Similarly, conversation around via use in BGA fanout is often framed as a binary choice between through-hole vias and blind/buried microvias. However, don't rule out the use of mechanically drilled blind vias in the mid-range BGA pitch values. If mechanically drilled blind vias are used, it's best to limit them to a single-via-span BGA fanout. This is because each via span requires a plating step, and this adds to the copper weight on the surface layer and reduces the allowed clearances for the finished copper.

Whether you need to build reliable power electronics or advanced digital systems, use Altium’s complete set of PCB design features and world-class CAD tools. Altium provides the world’s premier electronic product development platform, complete with the industry’s best PCB design tools and cross-disciplinary collaboration features for advanced design teams. Contact an expert at Altium today!

Frequently Asked Questions

Do all fine-pitch BGAs require laser-drilled microvias?

No, but this depends on the exact definition of “fine-pitch.” Below 0.5 mm pitch, microvias will be required in order to reach Class 2 or Class 3 compliance in PCB fabrication. Between 1.0 mm and 0.5 mm, mechanically-drilled can still be used, although the vias may be blind vias.

Is via-in-pad always better for fine-pitch BGAs?

No. Via-in-pad is sometimes necessary, but it is not automatically the better choice. In the article’s 0.8 mm pitch example, dog-bone fanout is preferred because via-in-pad does not provide much benefit and can introduce reliability concerns. Larger via-in-pad structures can also force removal of internal non-functional pads and may increase the number of routing layers needed to fan out the BGA.

How do IPC Class 2 and Class 3 affect allowed BGA via drill size?

IPC Class 2 and Class 3 change the maximum drill size you can allow for a given pad diameter because the annular ring requirement changes. Class 3 pushes you toward smaller allowable drill sizes, which can tighten aspect ratio limits and make HDI or blind-via builds more likely.

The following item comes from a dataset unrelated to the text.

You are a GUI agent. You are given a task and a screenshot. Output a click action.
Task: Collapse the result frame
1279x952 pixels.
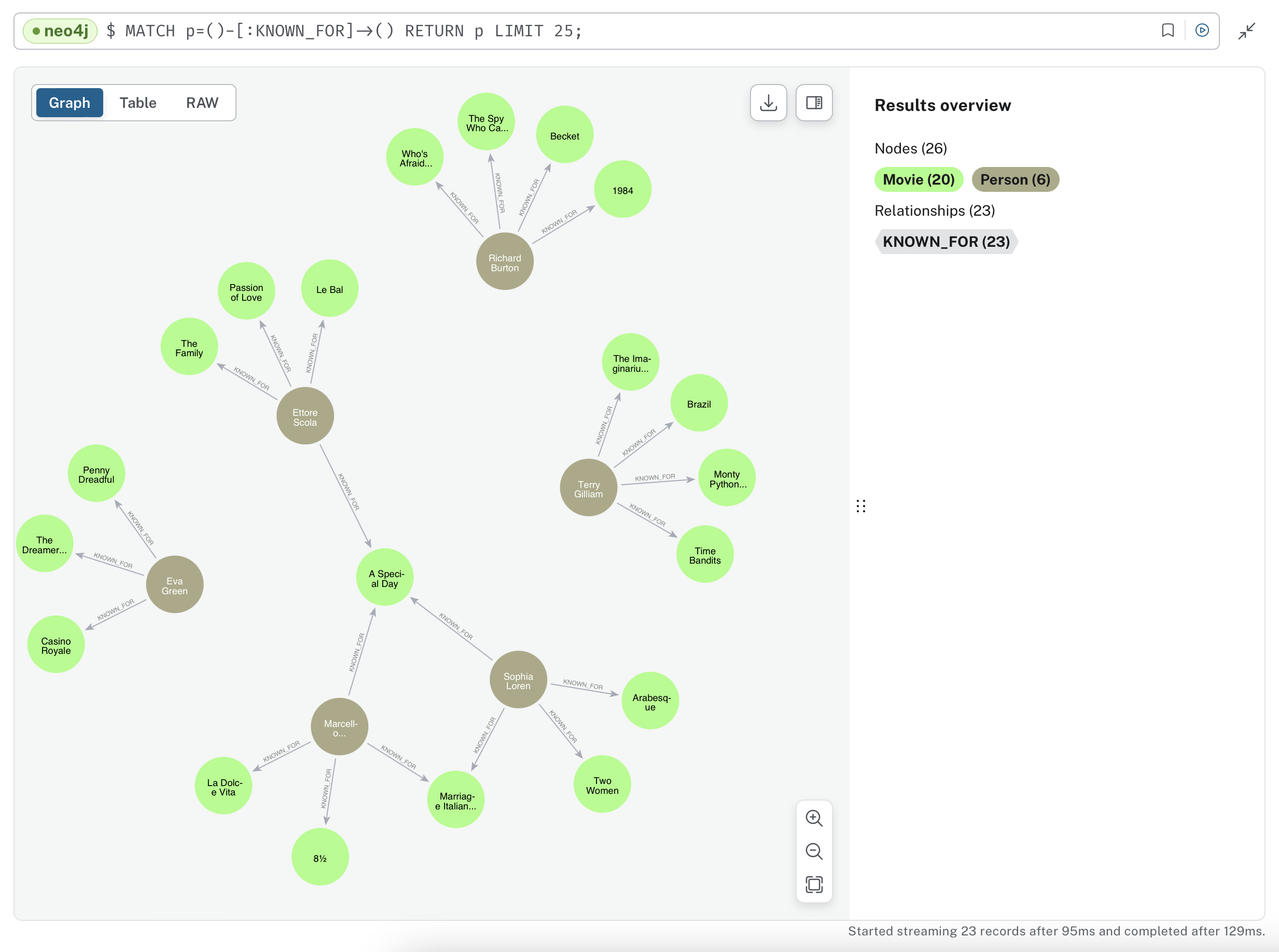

Does higher layer count automatically mean a PCB needs HDI?

No. Total layer count by itself does not determine whether HDI is required. The real drivers are the smallest BGA pitch in the PCB, etch clearance limits, allowed via pad and drill size, board thickness, and achievable aspect ratio. If the required drill diameter in mechanical drilling is less than 6 mil, then HDI is required. Otherwise, a standard build or a sub-lamination build with mechanically drilled blind vias may still be feasible, even on a thicker or more complex board.